Pürgy möchte mit ihren Spaziergängen die Gefühle der Menschen erreichen. ,,Unsere Welt verändert sich sehr stark und für uns als Menschen ist das bedrohlich, ruft viele Emotionen hervor wie Angst, Wut, Ohnmacht. Es ist sehr wichtig, dass wir diese Gefühle nicht verdrängen, sondern uns ihnen stellen und über sie sprechen", erklärt sie. ,,Das ist auch etwas Politisches: Jeder Mensch darf aussprechen, was er empfindet." Sie selbst habe angesichts des sehr trockenen Sommers Furcht empfunden. „Es war ja nicht etwa so, dass der Herbst früh angefangen hat. Die Welt hatte einfach nur Durst." Diese Gefühle zu verdrängen sei aus psychologischer Sicht problematisch - ,,wir wissen, dass alles, was man verdrängt, auf irgendeinen Weg wieder zurückkommt.

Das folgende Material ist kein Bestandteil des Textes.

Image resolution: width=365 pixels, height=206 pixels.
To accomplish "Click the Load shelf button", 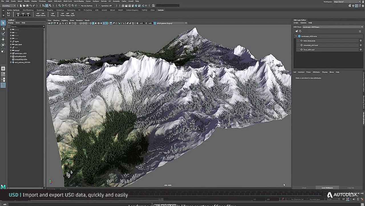I will (x=8, y=14).
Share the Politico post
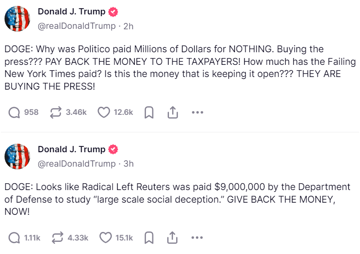The height and width of the screenshot is (254, 360). (x=173, y=113)
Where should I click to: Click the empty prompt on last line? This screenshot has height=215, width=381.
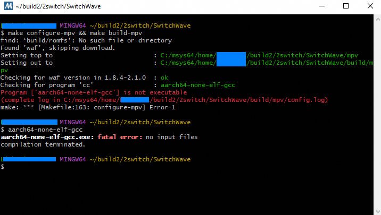coord(3,167)
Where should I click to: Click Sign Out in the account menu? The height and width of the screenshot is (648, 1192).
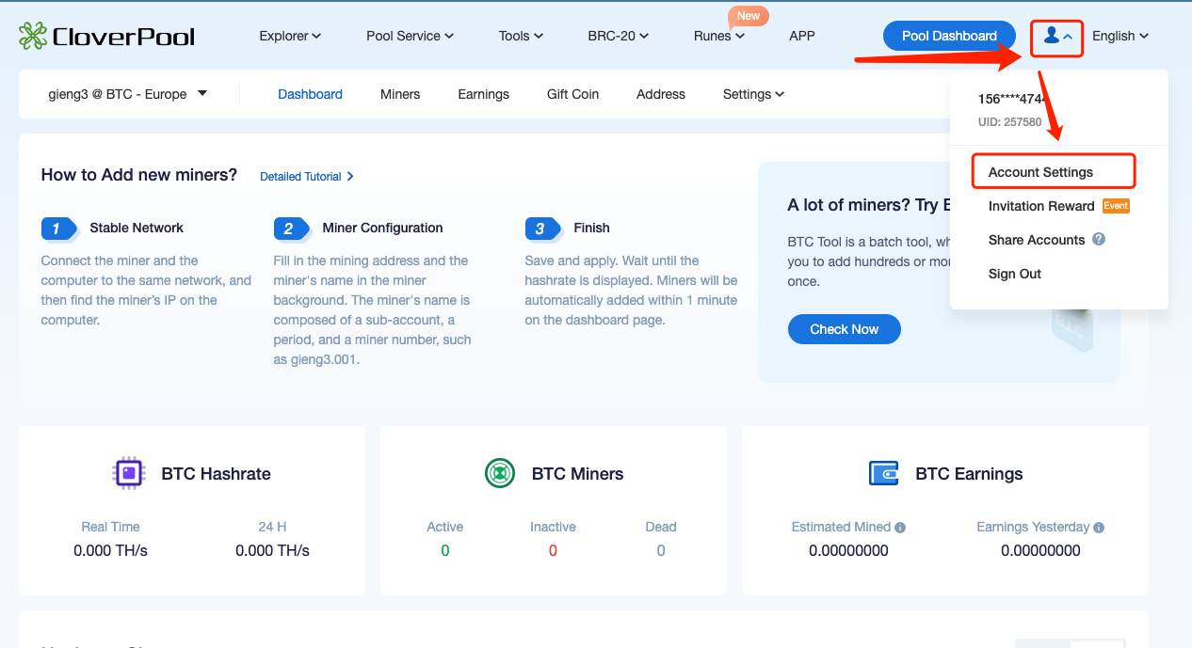point(1013,274)
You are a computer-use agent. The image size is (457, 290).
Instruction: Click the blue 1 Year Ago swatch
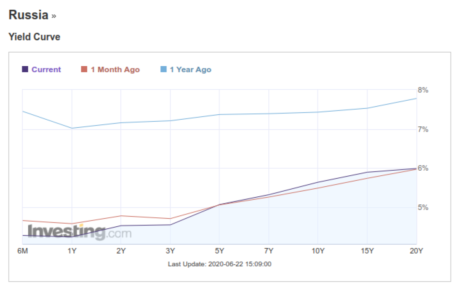click(163, 70)
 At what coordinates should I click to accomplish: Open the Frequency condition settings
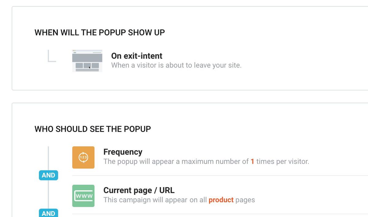pos(123,152)
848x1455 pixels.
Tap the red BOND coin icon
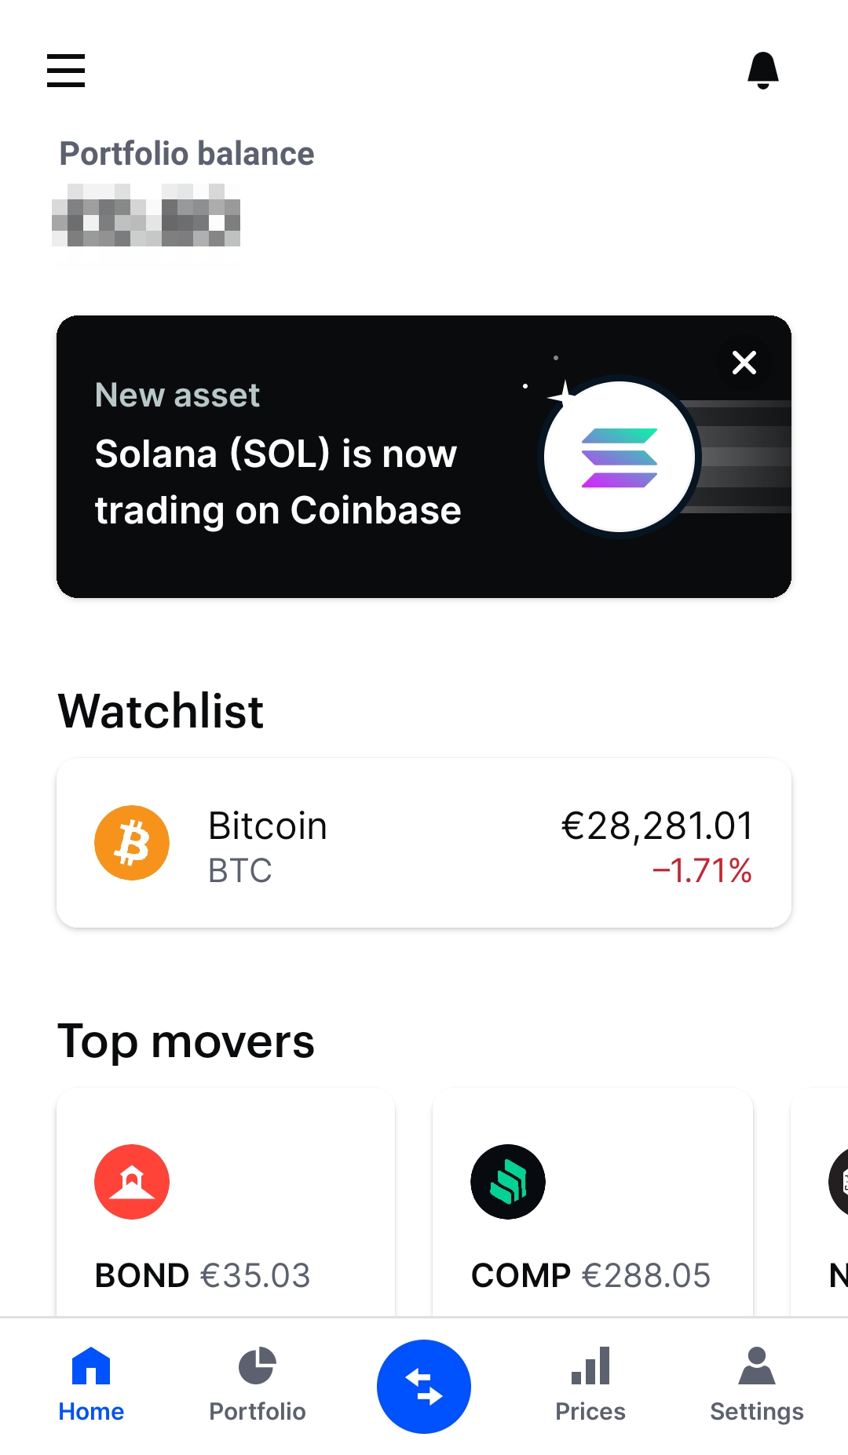(132, 1181)
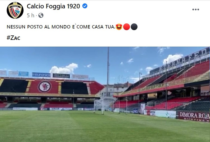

Auf den Spaziergängen möchte Christina Pürgy den Menschen die Nähe zur Natur vermitteln.
Auf den Spaziergängen möchte Christina Pürgy den Menschen die Nähe zur Natur vermitteln.

So führt Pürgy viele psychische und soziale Probleme, unter denen die Menschen heutzutage leiden, auf die beschädigte Natur zurück. ,,Ich glaube, wir spiegeln das wider, was in unserer Welt passiert. Wie sollen wir angstfrei und optimistisch in die Zukunft sehen, wenn uns alle unsere Sinne sagen, dass etwas nicht stimmt?" Bei ihren Spaziergängen bezieht sich Pürgy auf die Theorie der Tiefenökologie, eine Umwelt- und Naturphilosophie, die ein Leben im Einklang mit der Natur anstrebt. Natürlich wolle sie die Menschen dazu anregen, sich für den Schutz der Natur einzusetzen, sagt Pürgy. „Aber nur in dem Rahmen, wie es für die Person gerade stimmig ist."

Um den Menschen die Natur mit allen Sinnen näherzubringen, verfügt Pürgy über verschiedene Methoden. Neben gemeinsamen Gesprächen-,, es ist wichtig, dass jede und jeder zur Sprache kommt" - bittet sie bei sogenannten Vertrauensspaziergängen die einen darum, die Augen zu schließen, und die anderen, die Personen zu führen. ,,Dann greift sich jemand etwas aus der Natur, beispielsweise einen Stein, hält es dem anderen vor die Augen, bittet ihn, die Augen wieder zu öffnen, und sagt dann: ,Auch das bist du."" Es sei immer wieder erstaunlich, wie sehr die Menschen das berühre, erzählt Pürgy. Bei den Tiefenzeitspaziergängen wiederum sucht sich Pürgy eine Strecke von 4,6 Kilometern aus-repräsentativ für die 4,6 Milliarden Jahre, die die Erde bereits existiert. ,,Wir gehen dann rückwärts oder vorwärts in der Zeit und ich erzähle, was bei dem Streckenabschnitt gerade passiert ist. Da wird einem klar, wie alt und wertvoll unsere Erde ist."